O mercado cripto enfrenta uma desconexão evidente entre os preços de tela e a sua utilidade prática. Embora as cotações sinalizem um momento de baixa, o volume de stablecoins atingiu a máxima histórica de US$ 1,79 trilhão em junho, mostrando que a infraestrutura do setor continua se expandindo de forma acelerada.
De acordo com dados da Bitwise e da Visa, o segundo trimestre marcou o terceiro período consecutivo de perdas para os ativos digitais, a maior sequência de desvalorização desde 2022. O índice Bitwise 10 Large Cap Crypto, por exemplo, recuou 15,4% no período.
Apesar do recuo nos preços, a estrutura atual do mercado é praticamente o dobro do tamanho registrado no ciclo de baixa anterior. Desde as mínimas de 2022, as transações na rede Ethereum cresceram cerca de 13 vezes, as finanças descentralizadas (DeFi) avançaram mais de 60% e a solidez do ecossistema impulsionou o volume de stablecoins em circulação.

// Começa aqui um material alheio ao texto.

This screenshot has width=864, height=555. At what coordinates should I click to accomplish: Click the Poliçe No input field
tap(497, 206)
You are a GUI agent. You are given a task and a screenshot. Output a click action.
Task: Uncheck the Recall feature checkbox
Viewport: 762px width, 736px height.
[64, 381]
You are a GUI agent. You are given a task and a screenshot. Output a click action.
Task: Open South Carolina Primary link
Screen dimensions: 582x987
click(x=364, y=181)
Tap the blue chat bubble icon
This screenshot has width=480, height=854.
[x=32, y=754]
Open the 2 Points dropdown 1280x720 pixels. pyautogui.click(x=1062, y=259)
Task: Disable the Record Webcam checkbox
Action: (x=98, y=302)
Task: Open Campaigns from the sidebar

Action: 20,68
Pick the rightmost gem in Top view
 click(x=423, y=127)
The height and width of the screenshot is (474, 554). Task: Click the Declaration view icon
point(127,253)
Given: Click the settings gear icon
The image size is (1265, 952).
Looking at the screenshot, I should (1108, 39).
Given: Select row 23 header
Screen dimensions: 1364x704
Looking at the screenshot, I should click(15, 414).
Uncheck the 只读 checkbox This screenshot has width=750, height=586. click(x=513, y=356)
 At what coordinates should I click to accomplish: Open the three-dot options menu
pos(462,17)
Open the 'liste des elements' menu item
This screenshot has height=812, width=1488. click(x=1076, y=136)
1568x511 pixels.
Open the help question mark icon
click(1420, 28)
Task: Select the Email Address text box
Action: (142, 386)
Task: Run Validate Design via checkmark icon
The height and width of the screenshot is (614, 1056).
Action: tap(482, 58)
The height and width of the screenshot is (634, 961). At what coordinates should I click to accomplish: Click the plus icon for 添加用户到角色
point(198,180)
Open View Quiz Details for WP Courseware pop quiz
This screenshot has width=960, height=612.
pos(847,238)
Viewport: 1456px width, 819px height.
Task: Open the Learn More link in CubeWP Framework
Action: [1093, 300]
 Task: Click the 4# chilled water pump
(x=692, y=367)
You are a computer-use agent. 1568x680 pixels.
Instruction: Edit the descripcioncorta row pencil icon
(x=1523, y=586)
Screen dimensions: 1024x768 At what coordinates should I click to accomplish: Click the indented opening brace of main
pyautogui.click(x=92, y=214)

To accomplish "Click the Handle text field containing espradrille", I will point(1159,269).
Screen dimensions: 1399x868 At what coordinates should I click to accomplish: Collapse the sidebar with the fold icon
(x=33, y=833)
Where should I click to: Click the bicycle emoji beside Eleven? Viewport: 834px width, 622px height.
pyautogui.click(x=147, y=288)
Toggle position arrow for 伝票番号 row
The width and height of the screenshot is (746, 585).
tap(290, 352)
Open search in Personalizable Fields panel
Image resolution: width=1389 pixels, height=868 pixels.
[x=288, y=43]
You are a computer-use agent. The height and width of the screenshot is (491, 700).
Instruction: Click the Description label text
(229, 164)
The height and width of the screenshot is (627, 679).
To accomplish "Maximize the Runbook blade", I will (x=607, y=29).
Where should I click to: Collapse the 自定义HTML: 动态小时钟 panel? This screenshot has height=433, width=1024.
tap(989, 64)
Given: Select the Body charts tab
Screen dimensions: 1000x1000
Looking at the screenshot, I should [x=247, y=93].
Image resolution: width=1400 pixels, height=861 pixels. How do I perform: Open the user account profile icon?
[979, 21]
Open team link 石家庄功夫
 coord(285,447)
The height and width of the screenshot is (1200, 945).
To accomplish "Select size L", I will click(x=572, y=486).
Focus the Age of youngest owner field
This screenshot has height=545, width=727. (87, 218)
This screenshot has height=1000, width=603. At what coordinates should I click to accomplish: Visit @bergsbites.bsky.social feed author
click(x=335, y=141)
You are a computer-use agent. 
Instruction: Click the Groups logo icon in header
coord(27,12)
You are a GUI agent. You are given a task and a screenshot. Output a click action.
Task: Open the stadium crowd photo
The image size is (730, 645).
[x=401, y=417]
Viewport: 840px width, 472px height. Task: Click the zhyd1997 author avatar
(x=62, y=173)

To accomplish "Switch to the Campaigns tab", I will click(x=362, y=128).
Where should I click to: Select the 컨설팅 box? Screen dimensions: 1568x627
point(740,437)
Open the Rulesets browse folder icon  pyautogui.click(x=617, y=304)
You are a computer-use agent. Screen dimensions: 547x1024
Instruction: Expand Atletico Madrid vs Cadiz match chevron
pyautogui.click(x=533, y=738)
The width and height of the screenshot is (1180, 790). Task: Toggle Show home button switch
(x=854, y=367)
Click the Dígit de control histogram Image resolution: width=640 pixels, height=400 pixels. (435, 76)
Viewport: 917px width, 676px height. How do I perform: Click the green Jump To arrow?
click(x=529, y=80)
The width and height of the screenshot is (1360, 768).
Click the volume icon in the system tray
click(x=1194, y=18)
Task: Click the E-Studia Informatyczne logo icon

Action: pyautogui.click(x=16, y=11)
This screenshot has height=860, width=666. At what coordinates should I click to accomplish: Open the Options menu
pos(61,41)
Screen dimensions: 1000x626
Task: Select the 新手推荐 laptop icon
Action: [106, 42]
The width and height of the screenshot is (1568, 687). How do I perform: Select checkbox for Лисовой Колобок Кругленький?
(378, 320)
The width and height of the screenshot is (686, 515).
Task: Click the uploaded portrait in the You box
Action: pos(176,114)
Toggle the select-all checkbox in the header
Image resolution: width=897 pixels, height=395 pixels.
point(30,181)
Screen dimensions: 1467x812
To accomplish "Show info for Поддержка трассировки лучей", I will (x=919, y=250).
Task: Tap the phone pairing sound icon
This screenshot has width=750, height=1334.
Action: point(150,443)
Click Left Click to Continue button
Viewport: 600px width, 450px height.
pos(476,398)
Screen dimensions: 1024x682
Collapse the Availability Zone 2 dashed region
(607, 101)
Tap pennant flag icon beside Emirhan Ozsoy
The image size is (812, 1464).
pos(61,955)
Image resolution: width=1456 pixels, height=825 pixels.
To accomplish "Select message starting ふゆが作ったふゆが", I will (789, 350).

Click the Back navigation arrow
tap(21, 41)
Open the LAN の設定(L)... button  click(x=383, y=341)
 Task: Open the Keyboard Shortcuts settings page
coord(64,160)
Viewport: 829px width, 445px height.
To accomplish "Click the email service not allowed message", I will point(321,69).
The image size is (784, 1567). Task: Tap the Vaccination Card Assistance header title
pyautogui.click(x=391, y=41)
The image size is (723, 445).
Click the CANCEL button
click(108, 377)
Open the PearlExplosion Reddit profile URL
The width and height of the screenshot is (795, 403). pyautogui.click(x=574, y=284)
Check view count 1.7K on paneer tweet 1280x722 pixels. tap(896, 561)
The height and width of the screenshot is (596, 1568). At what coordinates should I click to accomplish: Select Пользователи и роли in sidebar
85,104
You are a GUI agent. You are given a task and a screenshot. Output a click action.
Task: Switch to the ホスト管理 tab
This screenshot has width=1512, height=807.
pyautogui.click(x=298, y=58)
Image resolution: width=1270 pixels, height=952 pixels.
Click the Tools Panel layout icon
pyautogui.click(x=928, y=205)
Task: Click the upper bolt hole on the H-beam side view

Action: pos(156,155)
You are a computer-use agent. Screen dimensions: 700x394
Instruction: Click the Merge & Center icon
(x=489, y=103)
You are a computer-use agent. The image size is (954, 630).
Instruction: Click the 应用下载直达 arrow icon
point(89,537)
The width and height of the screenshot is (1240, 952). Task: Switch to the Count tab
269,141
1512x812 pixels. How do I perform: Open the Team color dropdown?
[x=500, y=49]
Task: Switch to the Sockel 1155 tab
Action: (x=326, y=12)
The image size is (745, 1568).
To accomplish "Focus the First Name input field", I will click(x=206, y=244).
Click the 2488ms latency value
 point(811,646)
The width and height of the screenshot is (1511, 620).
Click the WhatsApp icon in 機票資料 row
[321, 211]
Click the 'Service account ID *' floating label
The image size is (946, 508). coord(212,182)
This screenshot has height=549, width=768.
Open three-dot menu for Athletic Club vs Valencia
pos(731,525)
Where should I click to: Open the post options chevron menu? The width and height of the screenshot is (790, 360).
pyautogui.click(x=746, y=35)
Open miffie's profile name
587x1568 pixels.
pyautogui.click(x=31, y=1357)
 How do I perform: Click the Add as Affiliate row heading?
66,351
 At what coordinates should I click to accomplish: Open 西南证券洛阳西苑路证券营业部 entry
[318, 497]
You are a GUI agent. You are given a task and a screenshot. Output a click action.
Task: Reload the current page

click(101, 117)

O impacto institucional e o novo recorde no volume de stablecoins
No acumulado do ano, as transferências de moedas pareadas ao dólar superaram em 2,3 vezes o volume de pagamentos processados pela bandeira Visa. Nesse cenário, o USDC despontou ao capturar cerca de dois terços de todo o volume de stablecoins movimentado no mês de junho.
A atividade institucional tem sustentado essa resiliência no desenvolvimento do setor. Enquanto o varejo reduziu suas posições, fundos e grandes investidores adquiriram cerca de 829 mil Bitcoins ao longo de 2025, contrapondo a venda de 696 mil BTC por parte de carteiras de menor porte.
Outros setores também registraram marcas expressivas recentemente. O mercado de ativos do mundo real tokenizados (RWA) expandiu 50,3% este ano, alcançando US$ 32,89 bilhões, enquanto os mercados de previsão movimentaram um recorde de US$ 43,2 bilhões no trimestre.
Para Matt Hougan, diretor de investimentos da Bitwise, essa divergência pavimenta o caminho para o futuro. Segundo o executivo, “essa base não impedirá o inverno, mas determina o que crescerá na primavera”, indicando que a utilidade real deve guiar a próxima fase de valorização.